From Easy to Hard: Building a Shortcut for Differentially Private Image Synthesis

摘要 Abstract

差分隐私(DP)图像合成旨在从敏感数据集中生成合成图像,减轻组织在共享和利用合成图像时的隐私泄露担忧。尽管先前的方法在训练敏感图像上的扩散模型方面取得了显著进展,特别是在使用差分隐私随机梯度下降(DP-SGD)方面,但其性能仍不尽如人意。本文受课程学习的启发,提出了一种两阶段的差分隐私图像合成框架,使扩散模型从简单到复杂地学习生成差分隐私合成图像。与现有直接使用DP-SGD训练扩散模型的方法不同,我们提出了一个简单的初始阶段,使扩散模型能够学习敏感图像的简单特征。为促进这一简单阶段,我们建议使用“中心图像”,即敏感数据集随机样本的简单聚合。直观来看,虽然这些中心图像不显示细节,但它们展示了所有图像的有用特征,并且仅带来最小的隐私成本,从而有助于早期模型训练。实验结果表明,在四个调查数据集的平均情况下,我们合成图像的保真度和实用性指标比最先进的方法分别提高了33.1%和2.1%。

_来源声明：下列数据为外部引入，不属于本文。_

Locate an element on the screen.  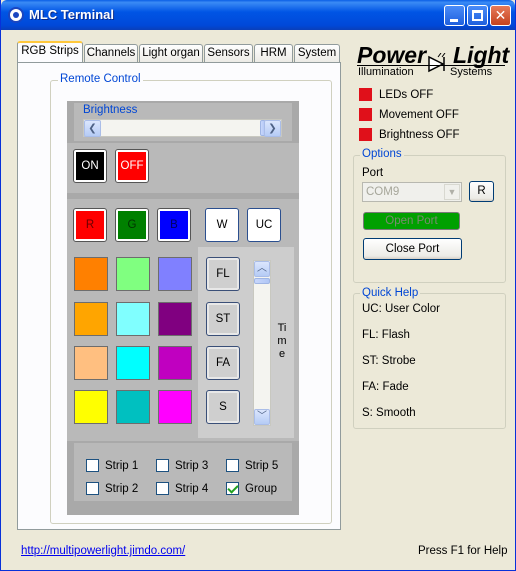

Differentially private (DP) image synthesis aims to generate synthetic images from a sensitive dataset, alleviating the privacy leakage concerns of organizations sharing and utilizing synthetic images. Although previous methods have significantly progressed, especially in training diffusion models on sensitive images with DP Stochastic Gradient Descent (DP-SGD), they still suffer from unsatisfactory performance. In this work, inspired by curriculum learning, we propose a two-stage DP image synthesis framework, where diffusion models learn to generate DP synthetic images from easy to hard. Unlike existing methods that directly use DP-SGD to train diffusion models, we propose an easy stage in the beginning, where diffusion models learn simple features of the sensitive images. To facilitate this easy stage, we propose to use `central images', simply aggregations of random samples of the sensitive dataset. Intuitively, although those central images do not show details, they demonstrate useful characteristics of all images and only incur minimal privacy costs, thus helping early-phase model training. We conduct experiments to present that on the average of four investigated image datasets, the fidelity and utility metrics of our synthetic images are 33.1% and 2.1% better than the state-of-the-art method.